◆ EXCERPTED DATA ◆
=-=-=-=-=
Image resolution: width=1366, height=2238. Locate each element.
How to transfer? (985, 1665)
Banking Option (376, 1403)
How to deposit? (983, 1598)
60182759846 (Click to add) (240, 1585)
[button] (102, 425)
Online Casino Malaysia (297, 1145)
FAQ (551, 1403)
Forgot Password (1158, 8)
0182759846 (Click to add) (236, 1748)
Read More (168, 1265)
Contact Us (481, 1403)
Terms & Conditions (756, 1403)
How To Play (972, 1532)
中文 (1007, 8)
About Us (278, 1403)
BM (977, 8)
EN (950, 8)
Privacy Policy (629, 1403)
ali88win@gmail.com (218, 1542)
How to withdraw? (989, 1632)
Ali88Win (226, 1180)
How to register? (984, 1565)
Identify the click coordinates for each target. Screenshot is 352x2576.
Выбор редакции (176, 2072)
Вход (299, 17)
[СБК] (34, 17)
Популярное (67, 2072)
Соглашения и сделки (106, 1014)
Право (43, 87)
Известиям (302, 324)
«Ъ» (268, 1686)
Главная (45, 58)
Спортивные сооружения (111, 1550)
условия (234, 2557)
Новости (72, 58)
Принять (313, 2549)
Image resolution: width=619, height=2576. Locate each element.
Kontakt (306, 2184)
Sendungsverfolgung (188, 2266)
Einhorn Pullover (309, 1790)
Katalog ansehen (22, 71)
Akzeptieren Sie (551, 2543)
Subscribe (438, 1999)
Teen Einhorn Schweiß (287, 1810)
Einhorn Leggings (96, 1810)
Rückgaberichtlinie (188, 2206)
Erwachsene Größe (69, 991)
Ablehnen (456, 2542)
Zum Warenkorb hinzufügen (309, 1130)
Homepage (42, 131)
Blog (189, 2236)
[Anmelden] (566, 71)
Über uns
=-=-=-=-=
◆ YOUR TASK ◆
Look through the entries above and say how many lines hold the word "each", giving the number alone.

◆ TASK RESPONSE ◆
3